» **PROBLEM STATEMENT**:
Copy out again, unchanged, the listing below from the line that has "You are a computer-use agent. The" through the line that has "The height and width of the screenshot is (445, 877).".

» **SOURCE INFORMATION**:

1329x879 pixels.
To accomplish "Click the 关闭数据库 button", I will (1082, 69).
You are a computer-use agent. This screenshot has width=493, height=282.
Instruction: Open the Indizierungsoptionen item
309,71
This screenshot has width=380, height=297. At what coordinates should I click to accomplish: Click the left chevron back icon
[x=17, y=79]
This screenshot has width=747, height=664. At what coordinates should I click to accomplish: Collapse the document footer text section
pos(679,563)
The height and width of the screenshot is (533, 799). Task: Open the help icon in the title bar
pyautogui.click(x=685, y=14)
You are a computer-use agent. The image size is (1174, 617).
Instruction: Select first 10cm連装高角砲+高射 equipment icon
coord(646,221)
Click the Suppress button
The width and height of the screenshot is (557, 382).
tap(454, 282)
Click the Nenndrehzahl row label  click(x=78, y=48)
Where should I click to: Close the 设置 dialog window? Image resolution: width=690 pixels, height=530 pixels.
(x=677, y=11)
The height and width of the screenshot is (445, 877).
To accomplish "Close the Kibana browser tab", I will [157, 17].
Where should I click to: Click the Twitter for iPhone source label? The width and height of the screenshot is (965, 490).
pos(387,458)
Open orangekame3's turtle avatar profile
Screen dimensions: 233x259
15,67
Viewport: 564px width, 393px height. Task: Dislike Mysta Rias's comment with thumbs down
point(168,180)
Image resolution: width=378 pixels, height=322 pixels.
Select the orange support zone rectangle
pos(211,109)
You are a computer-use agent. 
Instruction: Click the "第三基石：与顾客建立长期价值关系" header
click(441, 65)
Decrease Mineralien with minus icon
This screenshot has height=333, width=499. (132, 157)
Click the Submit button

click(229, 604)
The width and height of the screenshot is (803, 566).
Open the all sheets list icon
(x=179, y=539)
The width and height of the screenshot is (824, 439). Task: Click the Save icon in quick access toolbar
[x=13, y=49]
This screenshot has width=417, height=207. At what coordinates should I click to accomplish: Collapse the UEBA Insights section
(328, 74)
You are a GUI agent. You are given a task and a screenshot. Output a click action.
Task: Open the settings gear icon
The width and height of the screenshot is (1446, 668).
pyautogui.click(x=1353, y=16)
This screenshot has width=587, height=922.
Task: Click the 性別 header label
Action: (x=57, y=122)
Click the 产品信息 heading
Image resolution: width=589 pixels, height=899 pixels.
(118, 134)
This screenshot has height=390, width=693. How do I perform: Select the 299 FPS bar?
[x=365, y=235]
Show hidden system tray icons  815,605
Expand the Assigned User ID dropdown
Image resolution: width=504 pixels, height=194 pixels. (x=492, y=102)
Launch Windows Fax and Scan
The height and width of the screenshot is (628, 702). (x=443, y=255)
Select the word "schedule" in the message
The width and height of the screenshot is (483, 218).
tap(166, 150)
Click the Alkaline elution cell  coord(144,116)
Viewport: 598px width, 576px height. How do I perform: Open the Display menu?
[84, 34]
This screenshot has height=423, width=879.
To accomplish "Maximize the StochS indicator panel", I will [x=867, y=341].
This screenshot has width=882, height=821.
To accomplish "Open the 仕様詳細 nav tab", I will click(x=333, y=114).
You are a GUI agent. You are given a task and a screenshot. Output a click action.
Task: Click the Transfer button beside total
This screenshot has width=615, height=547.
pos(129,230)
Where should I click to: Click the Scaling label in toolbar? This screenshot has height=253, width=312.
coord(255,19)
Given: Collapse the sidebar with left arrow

» **OUTPUT OF THE EXERCISE**:
You are a computer-use agent. The image size is (1174, 617).
Instruction: Select first 10cm連装高角砲+高射 equipment icon
coord(646,221)
Click the Suppress button
The width and height of the screenshot is (557, 382).
tap(454, 282)
Click the Nenndrehzahl row label  click(x=78, y=48)
Where should I click to: Close the 设置 dialog window? Image resolution: width=690 pixels, height=530 pixels.
(x=677, y=11)
The height and width of the screenshot is (445, 877).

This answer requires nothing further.